▶ [EXTRACT PROVIDED]
◆ ◆ ◆ ◆

PAMA Reporting Period Delay Is Welcome News For Labs

by | Jan 15, 2020 | CLFS, CMS, PAMA | 0 comments

On December 20, President Trump signed into law a spending package that included provisions of The LAB Act. The legislation delays the PAMA
private-payer data reporting schedule by one year, in order to give more time for all labs, especially hospital outreach labs, to gather and report data. The new schedule does not change the data collection period (Jan. 1 to June 30, 2019), but does delay the reporting of that data to CMS until Jan. 1 to March 31, 2021.

The reporting delay comes as a big relief to hospital outreach labs. Even the nation’s more sophisticated hospital outreach labs were planning to devote substantial billing and IT staff to meet the original deadline. The delay should allow more labs to report more complete and accurate payment data.

Furthermore, the delay will give ACLA a fighting chance to get something out of its PAMA lawsuit with CMS, notes lab industry consultant Dennis Weissman. “The original reporting schedule might have rendered the lawsuit moot. Now it has more time to move through the courts,” notes Weissman.

Julie Khani, President of the American Clinical Laboratory Assn., notes that there was broad bipartisan support for The LAB Act in both the House and Senate. In particular, she cites Rep. Scott Peters (D-CA), who introduced the House bill and raised The LAB Act with Energy & Commerce Committee Chair Frank Pallone (D-NJ) at a committee mark-up meeting earlier this year.

In addition to the delayed data reporting, The LAB Act directs the Medicare Payment Advisory Commission (MedPAC) to conduct a study to review how CMS has implemented the privatepayer-based Clinical Lab Fee Schedule (CLFS) under PAMA. As part of this study, MedPAC is to consider the least disruptive ways for CMS to collect data from labs and the most accurate and representative methods to determine payments rates, including the use of statistical methods for estimating rates that are representative of the whole lab market. MedPAC must report its findings to CMS and Congressional committees no later than 18 months from the enactment of The LAB Act (i.e., by late June 2021).

◆ ◆ ◆ ◆

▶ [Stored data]
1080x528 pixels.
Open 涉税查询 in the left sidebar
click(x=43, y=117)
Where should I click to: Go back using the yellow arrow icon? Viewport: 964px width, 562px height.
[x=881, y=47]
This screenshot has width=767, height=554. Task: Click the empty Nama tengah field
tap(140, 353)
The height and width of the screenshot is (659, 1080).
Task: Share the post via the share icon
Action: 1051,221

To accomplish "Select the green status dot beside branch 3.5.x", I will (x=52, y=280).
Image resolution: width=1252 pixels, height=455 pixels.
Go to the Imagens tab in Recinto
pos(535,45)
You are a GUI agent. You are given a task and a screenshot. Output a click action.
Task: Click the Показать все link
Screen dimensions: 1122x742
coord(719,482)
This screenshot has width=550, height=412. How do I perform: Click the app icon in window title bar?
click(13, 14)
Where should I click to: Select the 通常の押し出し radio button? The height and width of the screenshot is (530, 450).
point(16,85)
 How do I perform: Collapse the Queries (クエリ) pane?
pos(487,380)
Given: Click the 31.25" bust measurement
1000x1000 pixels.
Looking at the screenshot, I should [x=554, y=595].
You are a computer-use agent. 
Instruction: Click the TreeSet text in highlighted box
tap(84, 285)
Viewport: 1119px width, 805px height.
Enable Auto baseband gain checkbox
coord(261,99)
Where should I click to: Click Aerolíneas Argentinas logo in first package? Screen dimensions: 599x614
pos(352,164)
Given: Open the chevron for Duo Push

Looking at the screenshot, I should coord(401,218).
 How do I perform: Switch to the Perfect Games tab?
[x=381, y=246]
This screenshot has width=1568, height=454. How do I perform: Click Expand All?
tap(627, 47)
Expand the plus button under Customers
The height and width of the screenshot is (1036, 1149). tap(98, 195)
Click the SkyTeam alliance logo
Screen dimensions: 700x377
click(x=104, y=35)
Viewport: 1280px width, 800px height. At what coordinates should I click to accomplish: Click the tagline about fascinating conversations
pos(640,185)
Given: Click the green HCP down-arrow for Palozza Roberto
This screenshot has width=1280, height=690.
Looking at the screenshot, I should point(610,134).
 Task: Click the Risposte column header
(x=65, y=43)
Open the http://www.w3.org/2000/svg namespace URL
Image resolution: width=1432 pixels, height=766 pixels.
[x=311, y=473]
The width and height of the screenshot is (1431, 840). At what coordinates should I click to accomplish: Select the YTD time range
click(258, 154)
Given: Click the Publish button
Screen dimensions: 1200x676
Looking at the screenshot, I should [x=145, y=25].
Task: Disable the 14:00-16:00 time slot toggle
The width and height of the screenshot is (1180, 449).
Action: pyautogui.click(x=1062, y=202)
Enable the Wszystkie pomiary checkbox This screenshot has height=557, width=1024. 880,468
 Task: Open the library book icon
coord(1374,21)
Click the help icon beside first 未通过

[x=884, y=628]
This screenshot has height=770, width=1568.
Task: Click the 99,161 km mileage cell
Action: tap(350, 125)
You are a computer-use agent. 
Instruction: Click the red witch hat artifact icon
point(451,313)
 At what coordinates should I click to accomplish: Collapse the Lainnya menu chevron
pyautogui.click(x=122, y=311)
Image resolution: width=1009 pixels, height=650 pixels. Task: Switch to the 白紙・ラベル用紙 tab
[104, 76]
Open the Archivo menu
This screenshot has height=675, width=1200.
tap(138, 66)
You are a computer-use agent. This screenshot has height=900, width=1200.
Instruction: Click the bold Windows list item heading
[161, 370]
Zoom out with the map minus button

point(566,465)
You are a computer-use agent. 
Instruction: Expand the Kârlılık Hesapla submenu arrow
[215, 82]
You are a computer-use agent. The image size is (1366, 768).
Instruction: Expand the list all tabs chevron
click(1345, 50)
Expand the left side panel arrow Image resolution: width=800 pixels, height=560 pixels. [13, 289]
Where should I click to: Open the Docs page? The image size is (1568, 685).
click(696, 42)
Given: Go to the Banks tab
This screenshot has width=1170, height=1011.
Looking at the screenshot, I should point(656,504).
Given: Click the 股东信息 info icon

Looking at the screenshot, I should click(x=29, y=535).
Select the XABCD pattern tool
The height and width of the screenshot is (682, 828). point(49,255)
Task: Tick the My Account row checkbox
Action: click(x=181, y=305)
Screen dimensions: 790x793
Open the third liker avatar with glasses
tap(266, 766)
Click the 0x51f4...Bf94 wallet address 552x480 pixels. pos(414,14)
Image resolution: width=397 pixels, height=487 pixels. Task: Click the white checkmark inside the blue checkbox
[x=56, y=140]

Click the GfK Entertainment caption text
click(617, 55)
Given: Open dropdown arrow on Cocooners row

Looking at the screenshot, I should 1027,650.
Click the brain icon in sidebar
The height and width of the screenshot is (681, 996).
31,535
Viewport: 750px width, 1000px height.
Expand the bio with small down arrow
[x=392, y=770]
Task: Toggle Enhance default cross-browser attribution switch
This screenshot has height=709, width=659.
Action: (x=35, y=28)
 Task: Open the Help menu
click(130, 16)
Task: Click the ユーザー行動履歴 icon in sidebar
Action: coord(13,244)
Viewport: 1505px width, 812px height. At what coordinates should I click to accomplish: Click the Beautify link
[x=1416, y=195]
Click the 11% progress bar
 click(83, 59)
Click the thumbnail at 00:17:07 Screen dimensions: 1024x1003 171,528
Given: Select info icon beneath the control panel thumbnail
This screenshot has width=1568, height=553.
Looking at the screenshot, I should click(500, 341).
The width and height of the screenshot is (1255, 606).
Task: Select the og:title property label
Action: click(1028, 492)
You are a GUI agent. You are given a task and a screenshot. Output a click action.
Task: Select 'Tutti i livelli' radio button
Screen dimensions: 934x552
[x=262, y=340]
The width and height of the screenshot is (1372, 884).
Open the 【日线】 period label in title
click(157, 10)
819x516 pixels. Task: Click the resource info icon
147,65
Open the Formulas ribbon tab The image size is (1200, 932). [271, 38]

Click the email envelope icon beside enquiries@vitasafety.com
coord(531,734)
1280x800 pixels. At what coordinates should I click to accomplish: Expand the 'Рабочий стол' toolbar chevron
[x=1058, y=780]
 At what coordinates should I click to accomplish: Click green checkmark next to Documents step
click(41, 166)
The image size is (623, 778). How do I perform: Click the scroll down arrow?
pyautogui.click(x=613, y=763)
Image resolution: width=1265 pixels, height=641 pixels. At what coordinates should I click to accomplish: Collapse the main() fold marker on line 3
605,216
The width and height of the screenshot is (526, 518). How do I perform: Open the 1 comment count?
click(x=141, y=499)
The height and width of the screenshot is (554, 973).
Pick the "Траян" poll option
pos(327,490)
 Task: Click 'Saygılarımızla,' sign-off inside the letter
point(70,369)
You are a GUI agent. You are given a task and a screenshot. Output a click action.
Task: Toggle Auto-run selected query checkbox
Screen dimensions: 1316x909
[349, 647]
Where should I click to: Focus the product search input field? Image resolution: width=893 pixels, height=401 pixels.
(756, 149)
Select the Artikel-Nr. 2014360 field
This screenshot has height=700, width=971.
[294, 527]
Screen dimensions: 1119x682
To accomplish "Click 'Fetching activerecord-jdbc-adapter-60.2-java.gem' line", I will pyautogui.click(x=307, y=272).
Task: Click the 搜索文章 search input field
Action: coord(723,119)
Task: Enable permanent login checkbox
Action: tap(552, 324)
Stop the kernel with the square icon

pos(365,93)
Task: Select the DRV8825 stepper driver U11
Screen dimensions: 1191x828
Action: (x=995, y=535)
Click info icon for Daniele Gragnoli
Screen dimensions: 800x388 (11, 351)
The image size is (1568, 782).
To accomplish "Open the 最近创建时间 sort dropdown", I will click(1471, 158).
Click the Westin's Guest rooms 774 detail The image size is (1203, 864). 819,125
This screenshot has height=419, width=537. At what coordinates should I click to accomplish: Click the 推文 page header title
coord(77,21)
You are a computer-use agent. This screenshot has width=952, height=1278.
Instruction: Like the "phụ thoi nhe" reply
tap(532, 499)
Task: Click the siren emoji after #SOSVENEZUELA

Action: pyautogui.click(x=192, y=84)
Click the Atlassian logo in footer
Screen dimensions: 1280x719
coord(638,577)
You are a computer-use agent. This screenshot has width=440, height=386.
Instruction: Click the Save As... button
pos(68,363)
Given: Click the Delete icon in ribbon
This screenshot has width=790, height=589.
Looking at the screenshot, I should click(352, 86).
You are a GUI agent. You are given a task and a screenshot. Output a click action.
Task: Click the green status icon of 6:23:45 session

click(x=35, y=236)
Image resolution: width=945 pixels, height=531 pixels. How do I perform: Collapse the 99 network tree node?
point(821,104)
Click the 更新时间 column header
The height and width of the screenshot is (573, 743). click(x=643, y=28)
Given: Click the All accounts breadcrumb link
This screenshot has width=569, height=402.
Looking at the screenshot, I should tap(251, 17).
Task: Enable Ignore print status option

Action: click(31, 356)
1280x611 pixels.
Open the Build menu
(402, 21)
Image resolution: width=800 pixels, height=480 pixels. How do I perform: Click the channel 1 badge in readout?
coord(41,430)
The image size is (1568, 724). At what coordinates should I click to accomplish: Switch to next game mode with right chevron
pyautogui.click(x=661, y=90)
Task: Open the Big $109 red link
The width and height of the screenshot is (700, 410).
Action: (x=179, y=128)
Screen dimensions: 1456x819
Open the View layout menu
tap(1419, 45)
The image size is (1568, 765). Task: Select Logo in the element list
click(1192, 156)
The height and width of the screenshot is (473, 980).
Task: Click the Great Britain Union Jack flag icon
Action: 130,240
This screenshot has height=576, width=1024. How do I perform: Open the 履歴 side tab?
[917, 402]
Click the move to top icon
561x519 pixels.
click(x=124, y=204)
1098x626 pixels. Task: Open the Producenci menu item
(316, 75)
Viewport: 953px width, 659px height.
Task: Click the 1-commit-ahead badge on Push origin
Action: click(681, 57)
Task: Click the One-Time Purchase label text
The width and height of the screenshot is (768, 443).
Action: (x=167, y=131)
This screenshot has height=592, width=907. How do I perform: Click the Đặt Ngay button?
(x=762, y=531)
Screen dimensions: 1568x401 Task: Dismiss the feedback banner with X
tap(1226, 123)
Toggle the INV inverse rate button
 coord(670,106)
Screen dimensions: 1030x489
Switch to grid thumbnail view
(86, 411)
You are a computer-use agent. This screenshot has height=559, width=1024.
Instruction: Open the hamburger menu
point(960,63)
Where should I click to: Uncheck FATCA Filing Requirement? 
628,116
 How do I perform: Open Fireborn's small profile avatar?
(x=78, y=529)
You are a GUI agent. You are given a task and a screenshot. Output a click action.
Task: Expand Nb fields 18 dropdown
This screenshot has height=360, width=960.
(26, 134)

◆ ◆ ◆ ◆

▶ [EXERCISE]
From the article on the PAMA reporting delay, extract the passage from "Julie Khani, President" up to and including "earlier this year.", copying it word for word.

▶ [EXERCISE ANSWER]
Julie Khani, President of the American Clinical Laboratory Assn., notes that there was broad bipartisan support for The LAB Act in both the House and Senate. In particular, she cites Rep. Scott Peters (D-CA), who introduced the House bill and raised The LAB Act with Energy & Commerce Committee Chair Frank Pallone (D-NJ) at a committee mark-up meeting earlier this year.